**Data for the task**
════════════════════

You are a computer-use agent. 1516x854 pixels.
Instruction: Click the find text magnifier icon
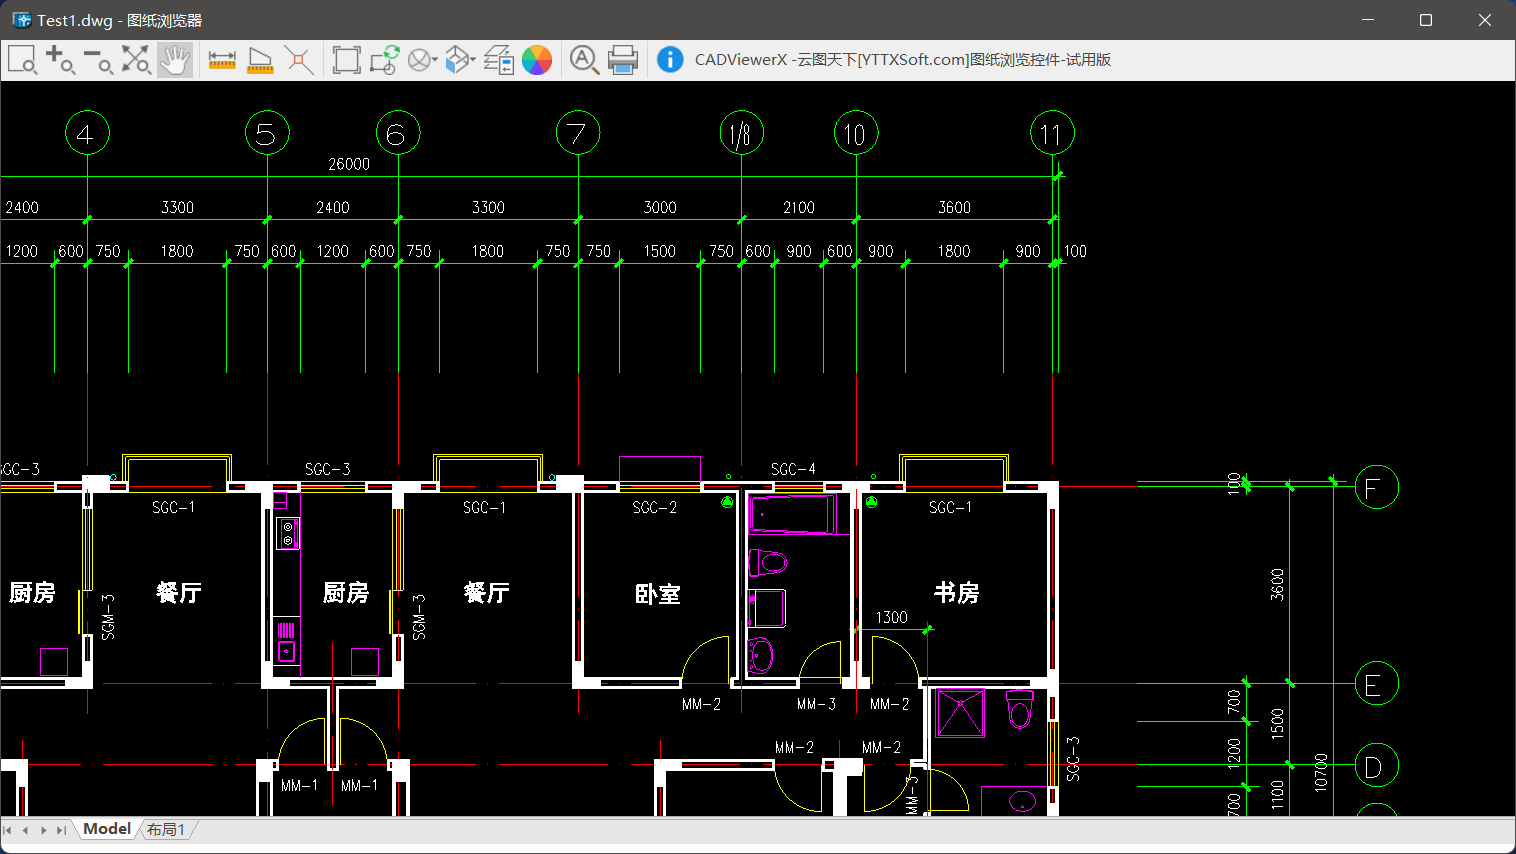tap(584, 60)
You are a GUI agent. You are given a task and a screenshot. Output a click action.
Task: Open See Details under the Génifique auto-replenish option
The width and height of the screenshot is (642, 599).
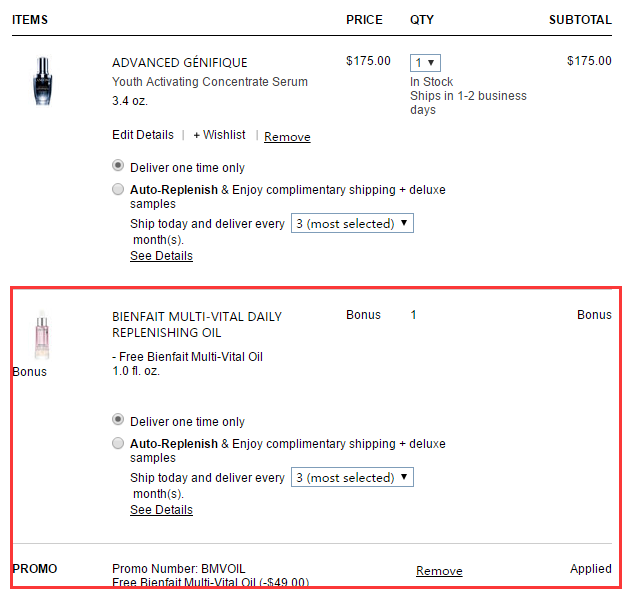coord(161,255)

════════════════════

**Work to complete**
In the copy, no pictures are to appear; write out exactly the lines from the one containing "Instruction: Click the" through the end of the listing above and no further lines.

**Exercise response**
Instruction: Click the find text magnifier icon
tap(584, 60)
You are a GUI agent. You are given a task and a screenshot. Output a click action.
Task: Open See Details under the Génifique auto-replenish option
The width and height of the screenshot is (642, 599).
coord(161,255)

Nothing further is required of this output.